▸ Directions: Only one stretch of the data below should be repeated: the lines from the line containing "Click the Username field label" through the line containing "You are a computer-use agent. The", inclusive, exactly as they are.

[Collected data]

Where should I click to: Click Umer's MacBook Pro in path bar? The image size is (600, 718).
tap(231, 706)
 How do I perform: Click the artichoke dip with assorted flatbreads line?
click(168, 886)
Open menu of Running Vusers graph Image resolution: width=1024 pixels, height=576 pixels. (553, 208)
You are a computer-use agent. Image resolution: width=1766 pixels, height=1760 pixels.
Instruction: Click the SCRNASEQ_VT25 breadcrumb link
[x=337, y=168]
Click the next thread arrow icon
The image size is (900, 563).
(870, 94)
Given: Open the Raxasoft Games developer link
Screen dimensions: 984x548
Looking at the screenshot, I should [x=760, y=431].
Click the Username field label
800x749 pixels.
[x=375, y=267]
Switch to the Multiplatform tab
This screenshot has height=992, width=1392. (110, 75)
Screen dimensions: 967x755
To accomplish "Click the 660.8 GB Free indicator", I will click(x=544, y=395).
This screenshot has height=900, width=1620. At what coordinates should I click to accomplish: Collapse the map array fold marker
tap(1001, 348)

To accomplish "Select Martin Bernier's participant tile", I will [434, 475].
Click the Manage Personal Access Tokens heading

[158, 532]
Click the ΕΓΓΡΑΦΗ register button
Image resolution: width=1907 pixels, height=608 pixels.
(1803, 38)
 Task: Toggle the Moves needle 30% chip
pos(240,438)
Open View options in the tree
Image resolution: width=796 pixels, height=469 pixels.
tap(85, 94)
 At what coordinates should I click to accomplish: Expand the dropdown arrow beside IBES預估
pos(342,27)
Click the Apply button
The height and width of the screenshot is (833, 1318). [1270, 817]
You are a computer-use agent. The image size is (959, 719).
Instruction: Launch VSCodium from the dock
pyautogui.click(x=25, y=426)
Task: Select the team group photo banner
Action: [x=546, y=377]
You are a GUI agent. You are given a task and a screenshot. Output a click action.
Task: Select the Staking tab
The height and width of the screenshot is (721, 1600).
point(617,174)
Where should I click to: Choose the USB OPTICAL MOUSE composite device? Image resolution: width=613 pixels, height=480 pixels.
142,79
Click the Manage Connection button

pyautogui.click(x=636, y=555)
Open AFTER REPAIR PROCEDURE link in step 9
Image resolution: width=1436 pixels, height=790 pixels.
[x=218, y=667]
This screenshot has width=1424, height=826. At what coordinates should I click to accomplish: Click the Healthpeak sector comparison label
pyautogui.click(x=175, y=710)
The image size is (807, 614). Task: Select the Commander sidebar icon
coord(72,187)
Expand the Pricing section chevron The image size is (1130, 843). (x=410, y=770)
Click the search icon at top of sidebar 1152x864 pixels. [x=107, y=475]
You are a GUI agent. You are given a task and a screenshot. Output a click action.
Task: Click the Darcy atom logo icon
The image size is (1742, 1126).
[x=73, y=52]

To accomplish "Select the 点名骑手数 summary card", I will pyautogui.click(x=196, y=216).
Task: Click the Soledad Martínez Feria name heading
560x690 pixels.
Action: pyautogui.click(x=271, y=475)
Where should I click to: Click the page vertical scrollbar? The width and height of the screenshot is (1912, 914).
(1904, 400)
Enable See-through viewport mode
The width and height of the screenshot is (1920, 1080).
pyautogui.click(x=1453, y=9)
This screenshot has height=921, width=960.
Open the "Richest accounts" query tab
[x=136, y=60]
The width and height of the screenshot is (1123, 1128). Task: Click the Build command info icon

▸ Result of the task:
Click the Username field label
800x749 pixels.
[x=375, y=267]
Switch to the Multiplatform tab
This screenshot has height=992, width=1392. (110, 75)
Screen dimensions: 967x755
To accomplish "Click the 660.8 GB Free indicator", I will click(x=544, y=395).
This screenshot has height=900, width=1620. At what coordinates should I click to accomplish: Collapse the map array fold marker
tap(1001, 348)

To accomplish "Select Martin Bernier's participant tile", I will [434, 475].
Click the Manage Personal Access Tokens heading

[158, 532]
Click the ΕΓΓΡΑΦΗ register button
Image resolution: width=1907 pixels, height=608 pixels.
(1803, 38)
 Task: Toggle the Moves needle 30% chip
pos(240,438)
Open View options in the tree
Image resolution: width=796 pixels, height=469 pixels.
tap(85, 94)
 At what coordinates should I click to accomplish: Expand the dropdown arrow beside IBES預估
pos(342,27)
Click the Apply button
The height and width of the screenshot is (833, 1318). [1270, 817]
You are a computer-use agent. The image size is (959, 719).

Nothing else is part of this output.